--- Start Extracted text ---
14 Her Honour said it would be "most regrettable" if the applicant could not apply for a visa to allow her to prosecute her case against the University but the only question for the decision by her Honour was whether the application commenced by the applicant in this Court had any prospect of success.

15 On its face, the application to this Court by the applicant for judicial review of the decision of the Tribunal that set aside the decision of the delegate that was adverse to the applicant, appears to lack utility.

16 The applicant submitted to her Honour, and to this Court, that the Tribunal erred in failing to find whether the applicant remained enrolled in a registered course. The applicant asserted that determination of that issue was a "condition precedent" to the making of a decision by the Tribunal. Her Honour pointed out that the Tribunal assumed the answer to that question to be in the applicant’s favour. Accordingly the Tribunal was bound to decide that the decision of the delegate had to be set aside. Her Honour concluded that the proceeding commenced by the applicant in this Court had no prospect of success given that grounds for review relied upon by the applicant disclosed no error on the part of the Tribunal. Accordingly, her Honour ordered that the proceeding be dismissed.

17 In the submissions made to this Court the applicant appeared to contend that the Tribunal erred in the exercise of a discretion by declining to refrain from making a determination on the review application until the applicant’s claims against the University had been determined.

18 The applicant submitted that upon the Tribunal deciding that it was inappropriate for the Tribunal to decide whether the applicant had maintained enrolment in a registered course, the Tribunal should have deferred determination of the application for review until that question of fact had been determined judicially in the proceeding commenced by the applicant against the University.

19 If the Tribunal had so acted, it was said, the "bridging" visa held by the applicant, which allowed her to remain in Australia until 28 days after a decision was made by the Tribunal, would have continued and the applicant could have prosecuted her case against the University to obtain that finding of fact. The applicant now holds a "bridging" visa allowing her to remain in Australia until 28 days after the application to this Court for judicial review of the Tribunal’s decision has been determined.

20 If the Tribunal had such a discretion, which may be said to be doubtful given the terms of ss 348 and 353 of the Act, no ground has been advanced by the applicant to show how the exercise of the discretion involved error on the part of the Tribunal. (See: House v R (1936) 55 CLR 499 at 504-505).

21 Leave to appeal from an interlocutory judgment requires the applicant to show that there is sufficient doubt as to the correctness of the judgment below to warrant review by a Full Court and, further, that, if the judgment below is assumed to be wrong, substantial injustice would be suffered by the applicant if leave to appeal were refused. (See: Décor Corporation Pty Ltd v Dart Industries Inc (1991) 33 FCR 397).
--- End Extracted text ---
From the court judgment excerpt, output the passage between "14 Her Honour" and "prospect of success.", inclusive, with no changes.
--- Start Data ---
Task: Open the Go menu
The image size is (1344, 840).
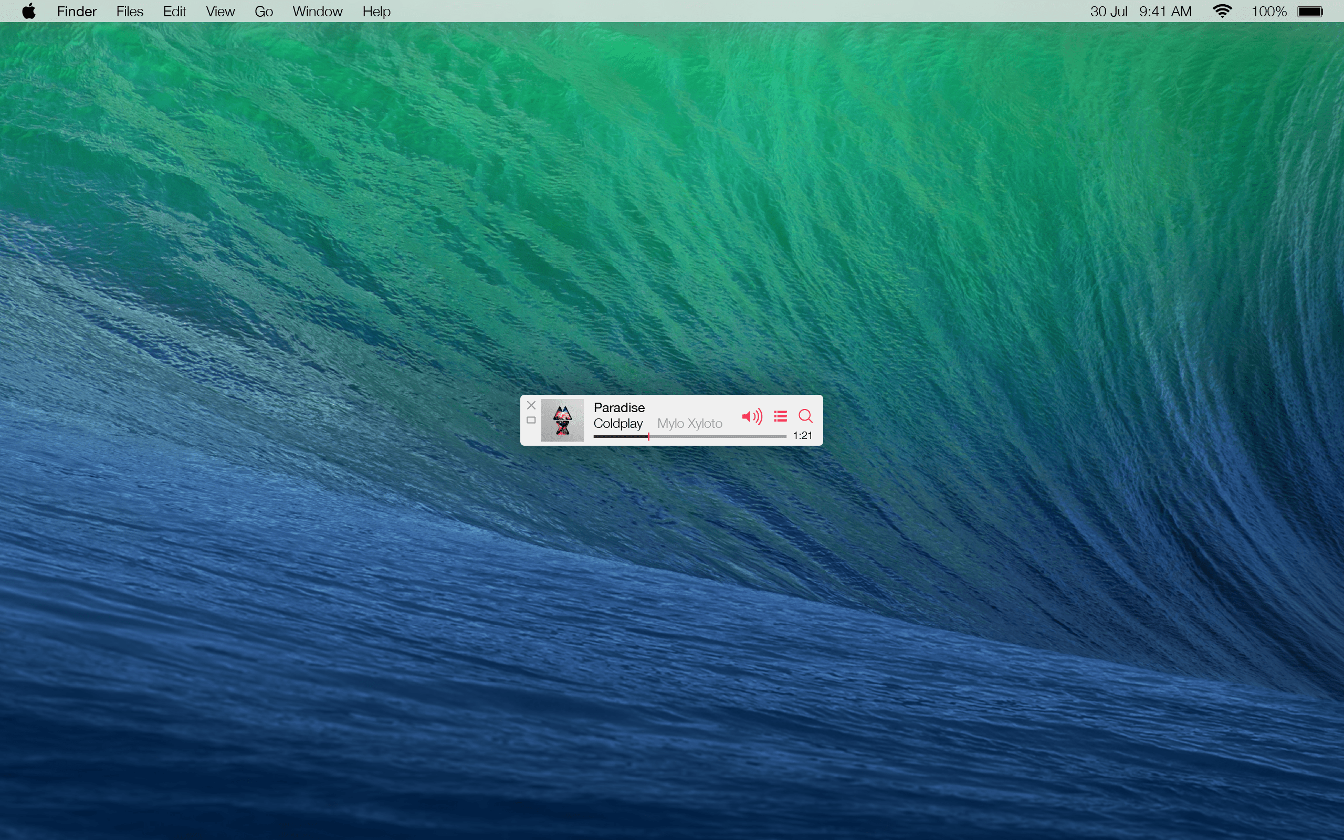Action: tap(263, 11)
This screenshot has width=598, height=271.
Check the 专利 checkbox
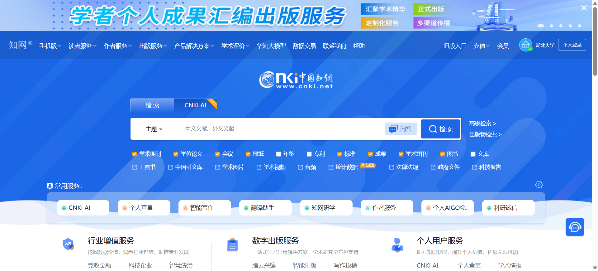(309, 154)
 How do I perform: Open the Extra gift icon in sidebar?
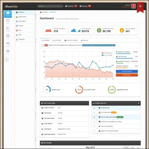coord(8,52)
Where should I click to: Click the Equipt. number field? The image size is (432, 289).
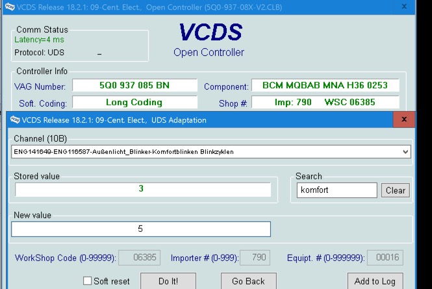click(385, 257)
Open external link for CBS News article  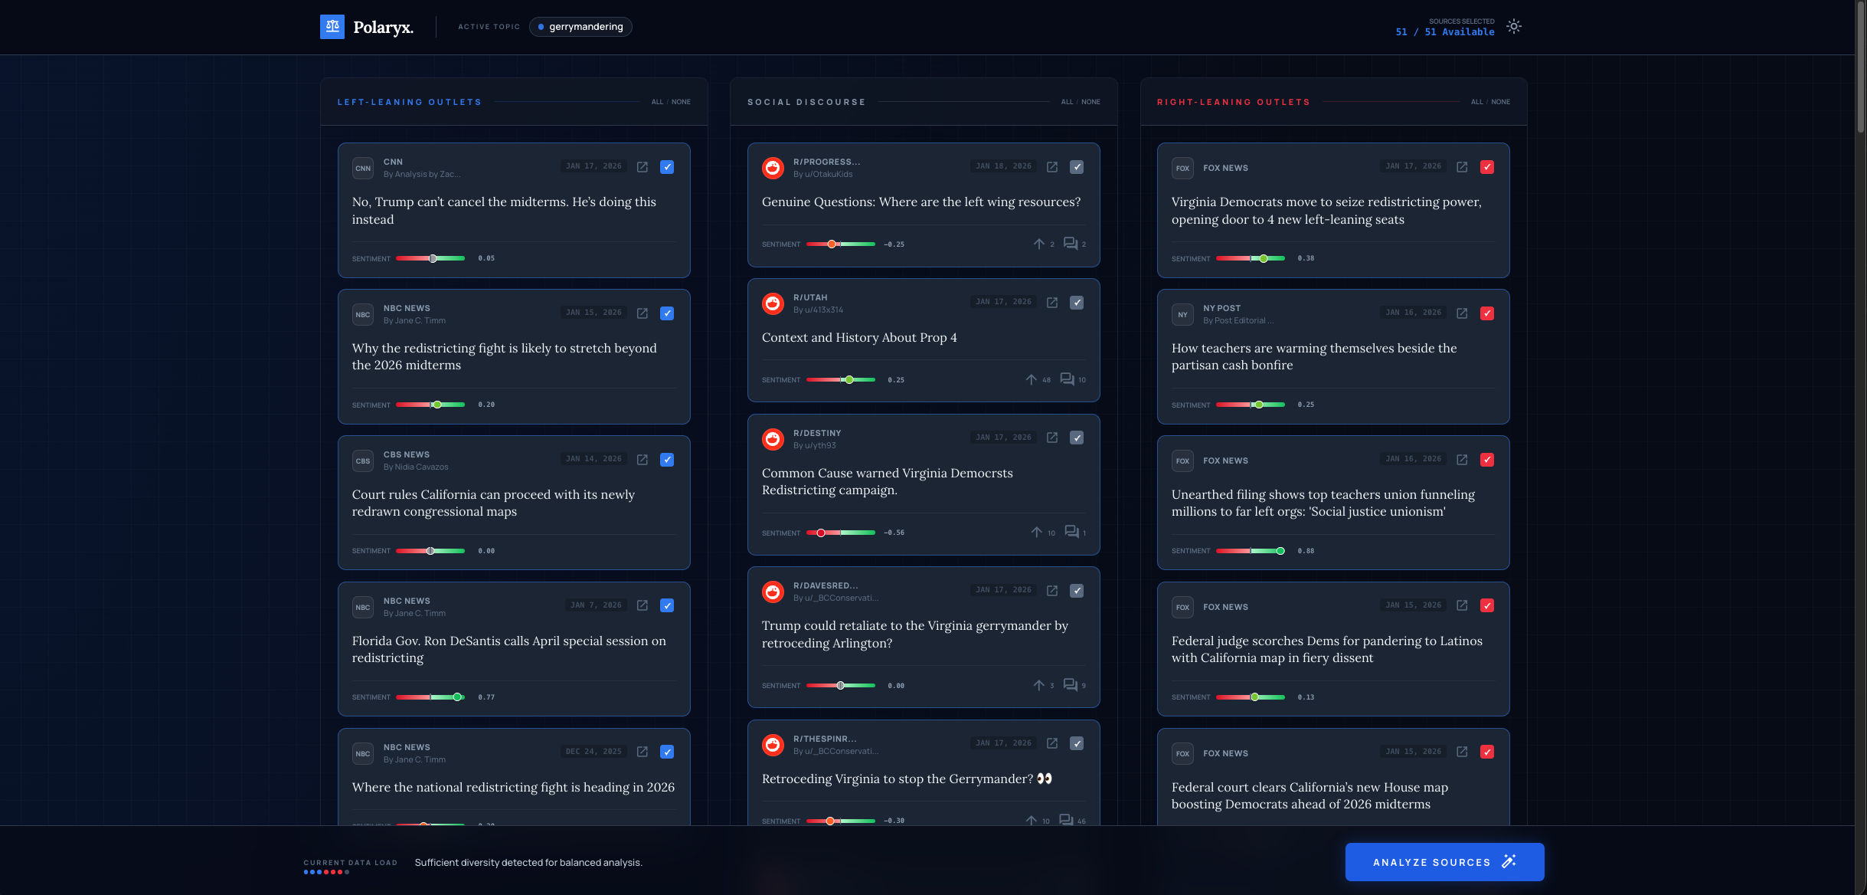point(642,460)
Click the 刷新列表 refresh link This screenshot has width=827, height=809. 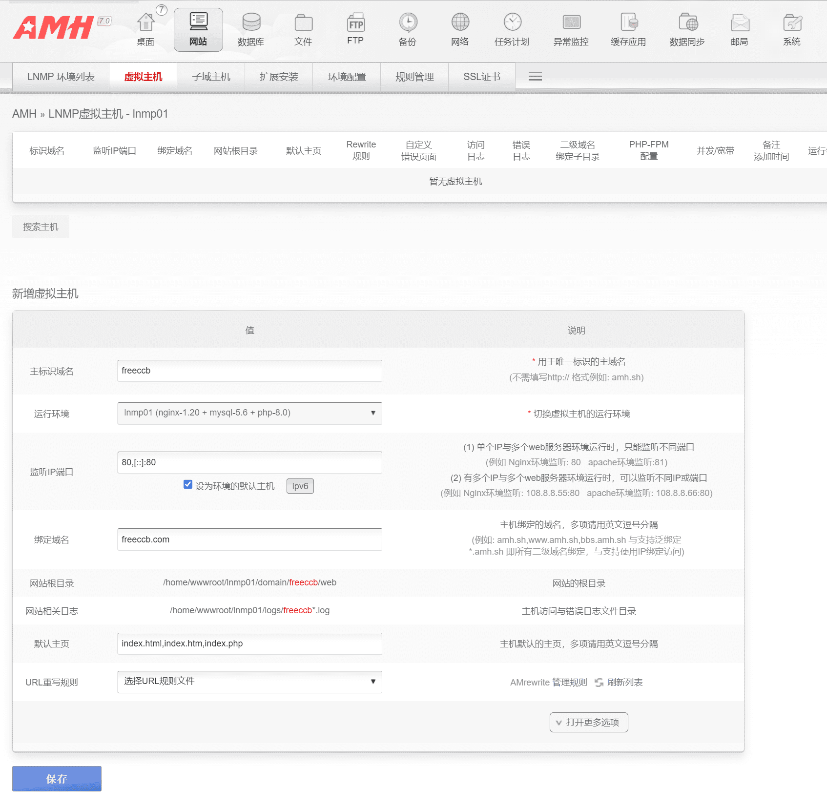625,682
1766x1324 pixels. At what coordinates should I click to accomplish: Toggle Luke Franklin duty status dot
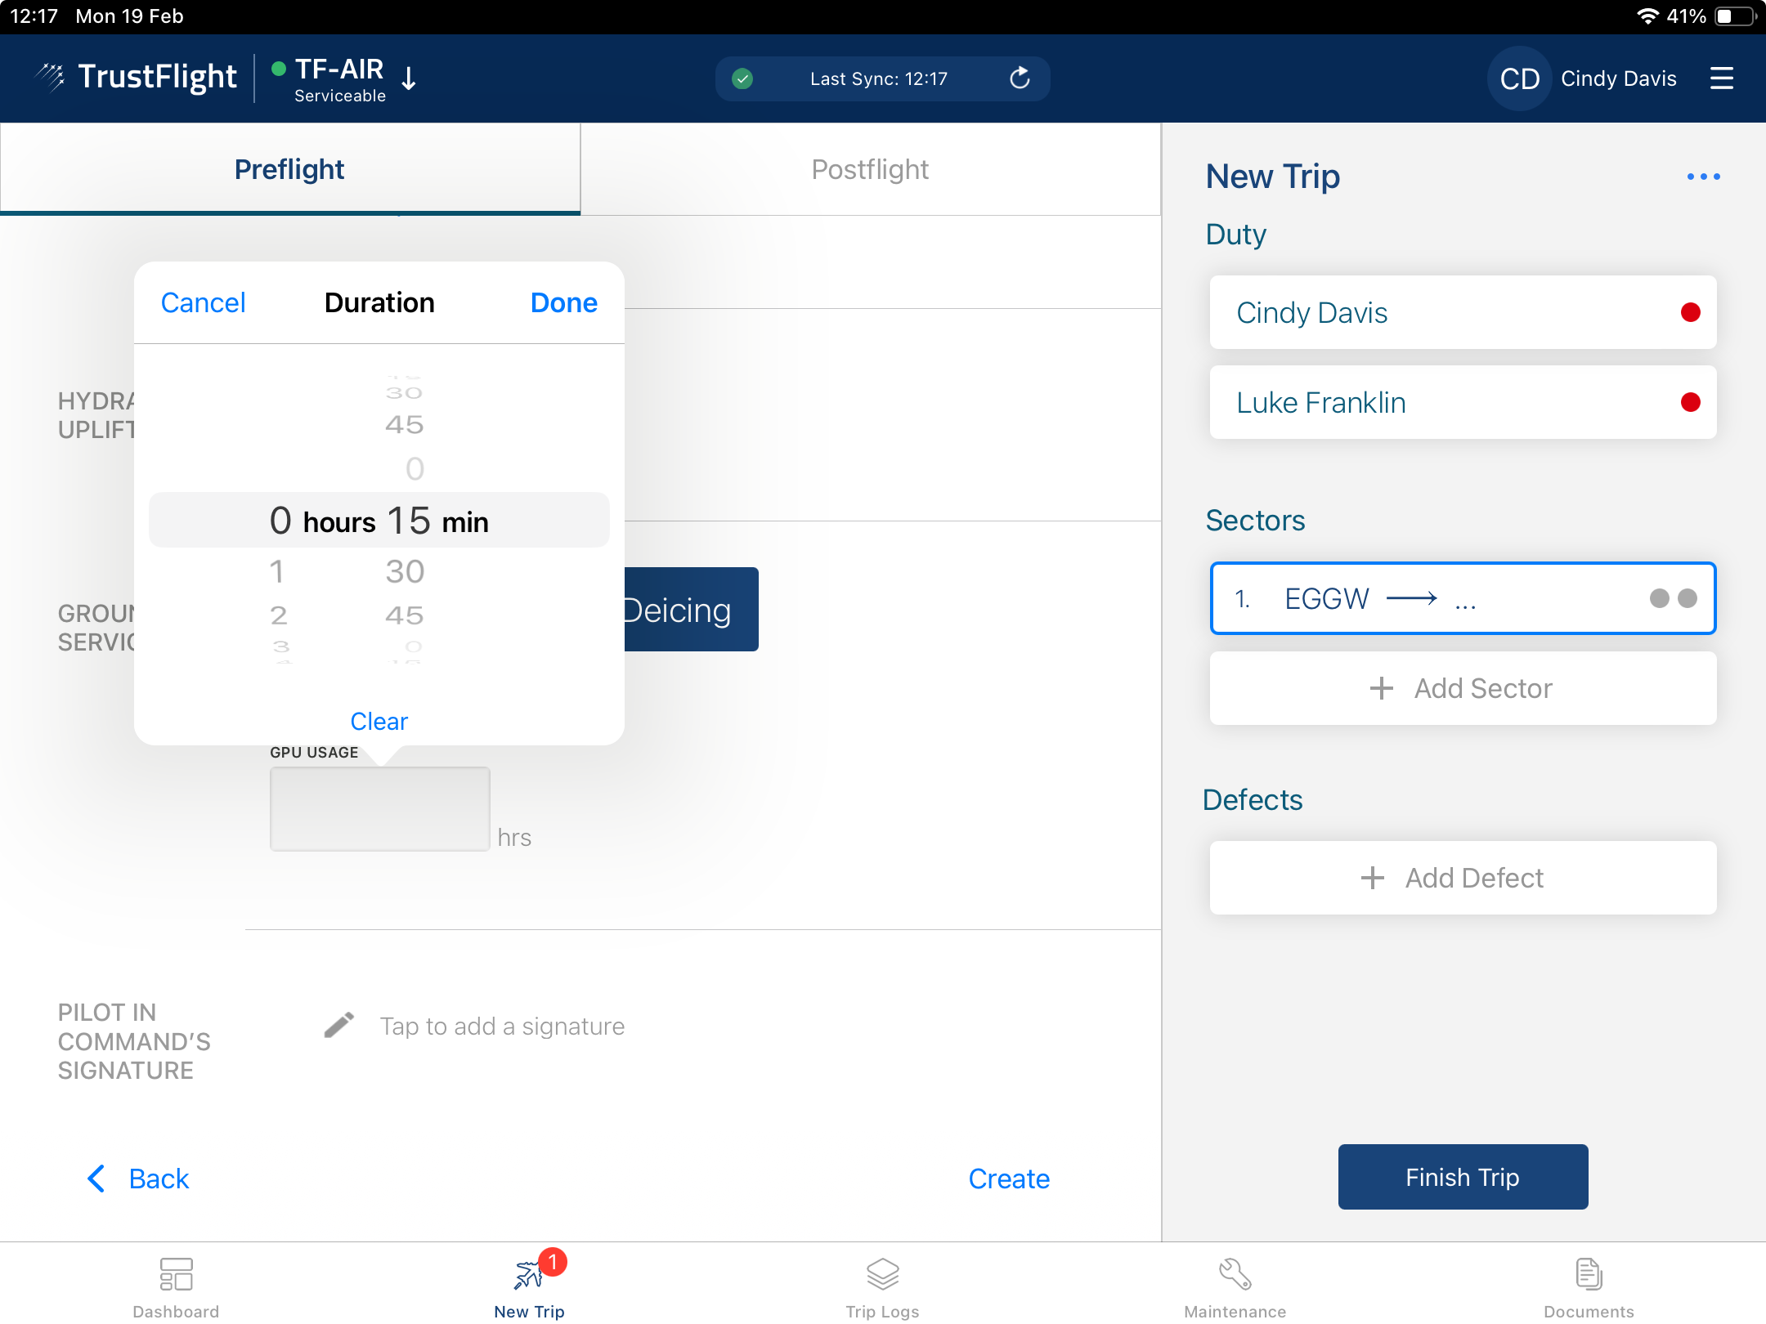click(x=1690, y=402)
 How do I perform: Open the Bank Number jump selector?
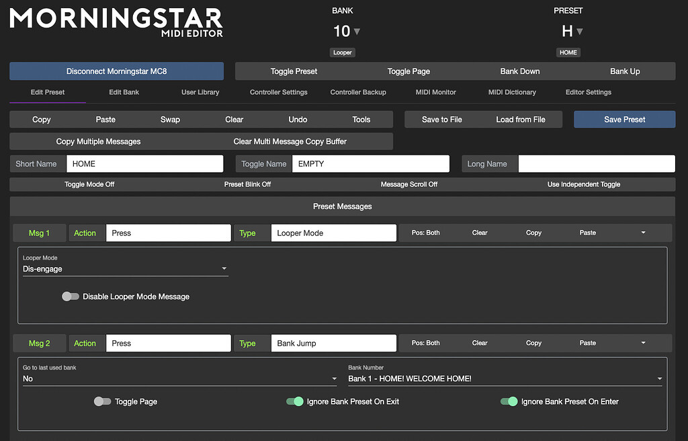(x=504, y=378)
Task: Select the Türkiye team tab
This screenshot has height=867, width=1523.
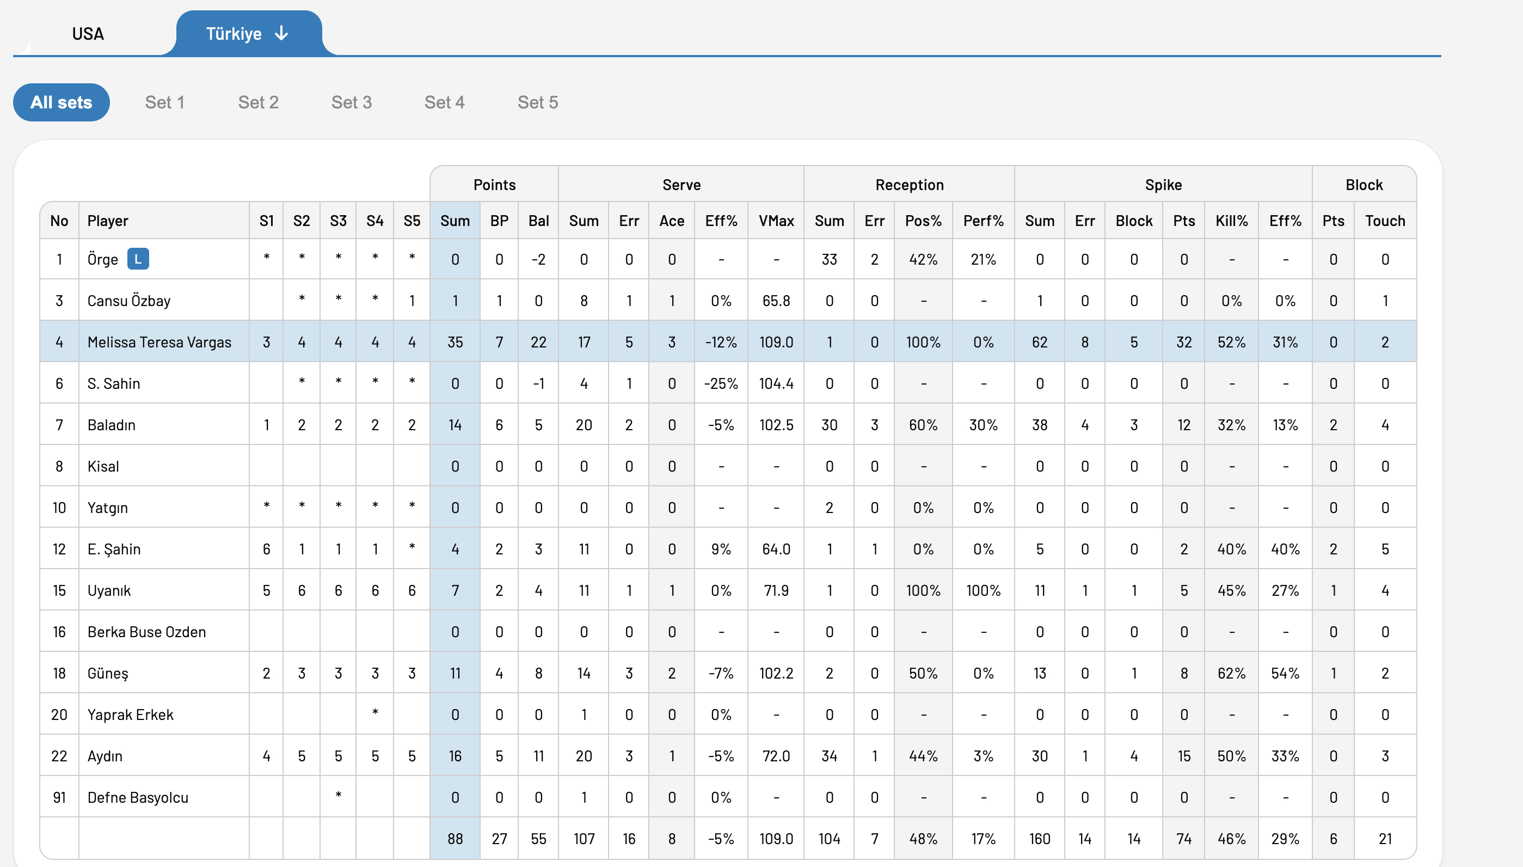Action: 249,33
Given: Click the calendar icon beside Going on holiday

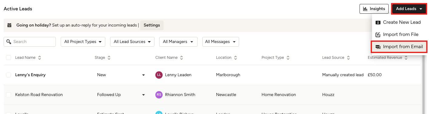Looking at the screenshot, I should click(9, 25).
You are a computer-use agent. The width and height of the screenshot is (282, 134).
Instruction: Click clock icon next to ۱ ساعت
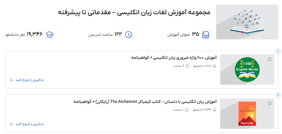click(187, 110)
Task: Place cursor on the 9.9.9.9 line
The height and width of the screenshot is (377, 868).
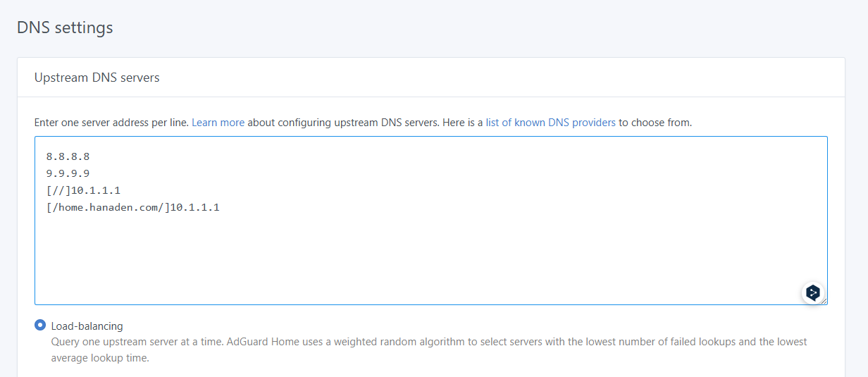Action: click(68, 173)
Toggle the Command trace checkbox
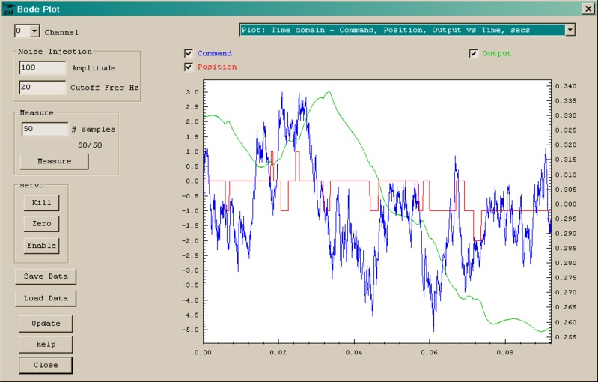This screenshot has width=598, height=382. pyautogui.click(x=189, y=54)
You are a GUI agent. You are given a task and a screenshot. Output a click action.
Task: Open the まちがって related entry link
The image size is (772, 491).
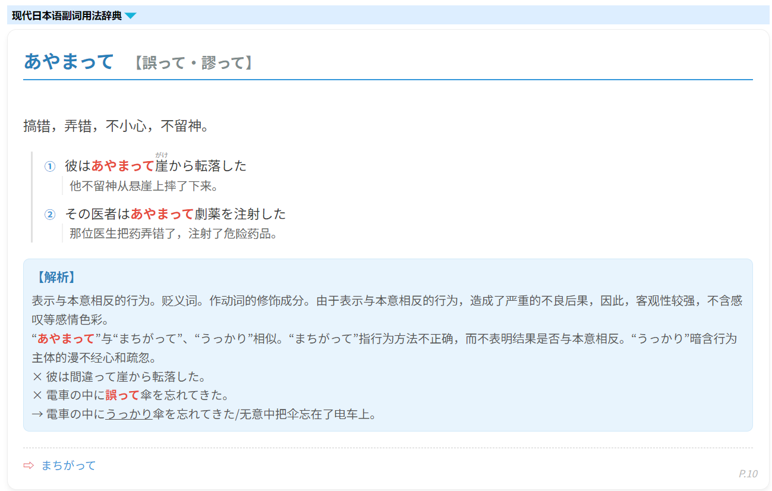pos(68,465)
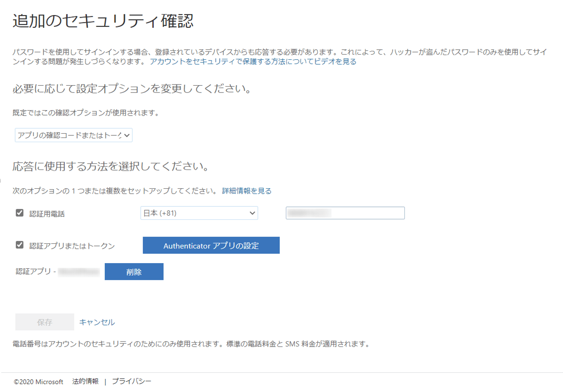
Task: Expand the 日本 (+81) country code dropdown
Action: tap(199, 213)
--- End Data ---
- _Complete response_
14 Her Honour said it would be "most regrettable" if the applicant could not apply for a visa to allow her to prosecute her case against the University but the only question for the decision by her Honour was whether the application commenced by the applicant in this Court had any prospect of success.